**Instruction**
Revise all of the records below so that each "Given" becomes "Instruction" and nothing else changes. Leave the pictures out of your answer.
— BEGIN Supplied records —
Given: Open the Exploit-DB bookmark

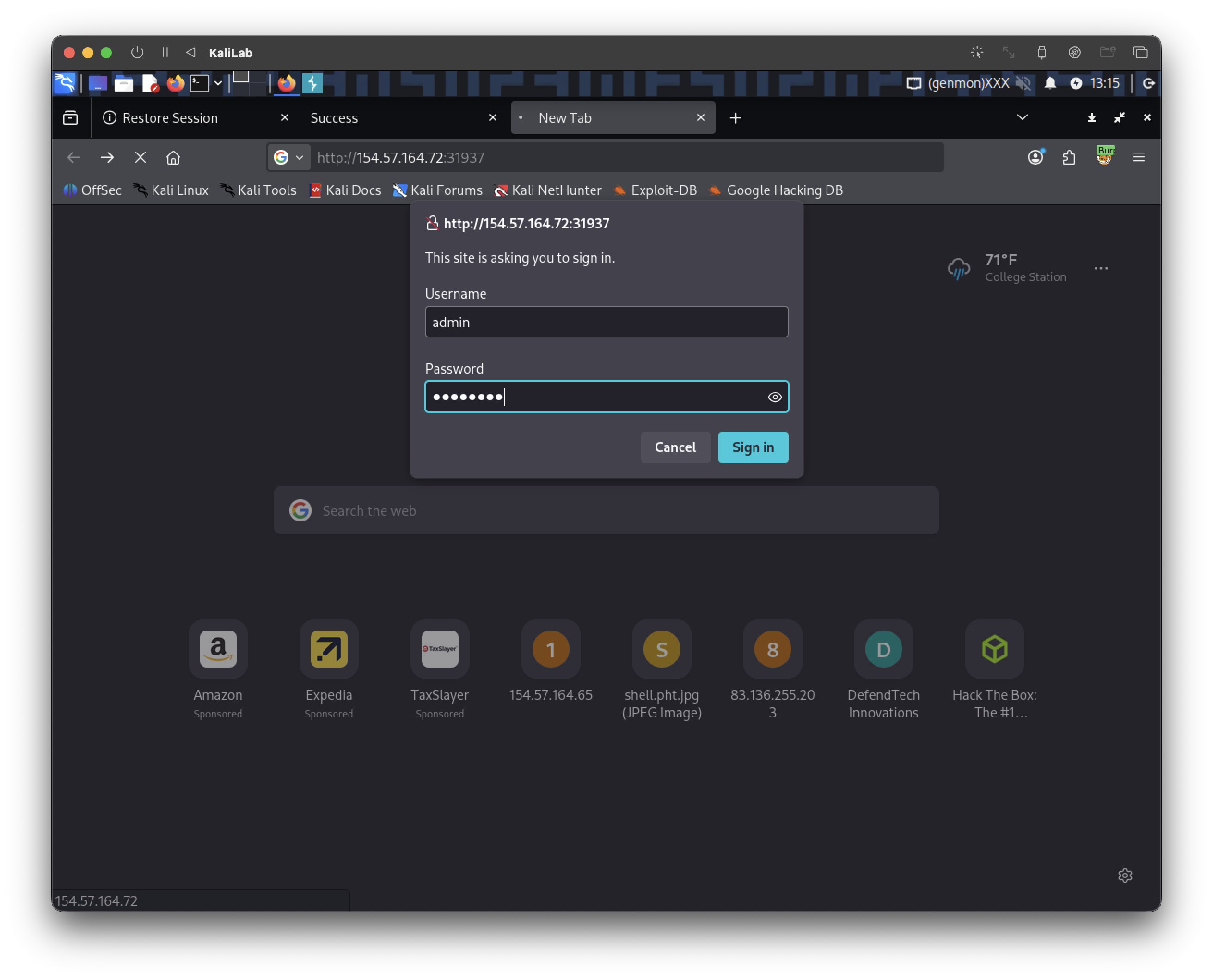Looking at the screenshot, I should [x=656, y=190].
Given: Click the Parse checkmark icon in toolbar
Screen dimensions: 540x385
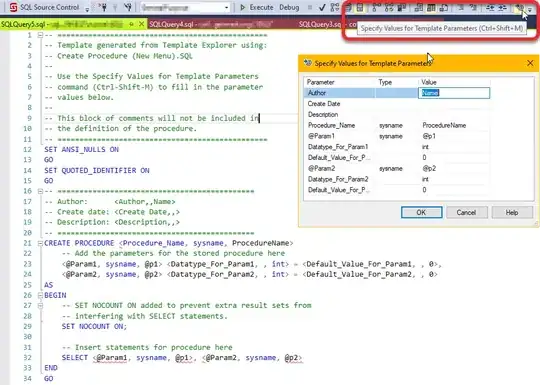Looking at the screenshot, I should tap(322, 7).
— END Supplied records —
**Solution for this exercise**
Instruction: Open the Exploit-DB bookmark

Looking at the screenshot, I should [x=656, y=190].
Instruction: Click the Parse checkmark icon in toolbar
Screen dimensions: 540x385
Looking at the screenshot, I should tap(322, 7).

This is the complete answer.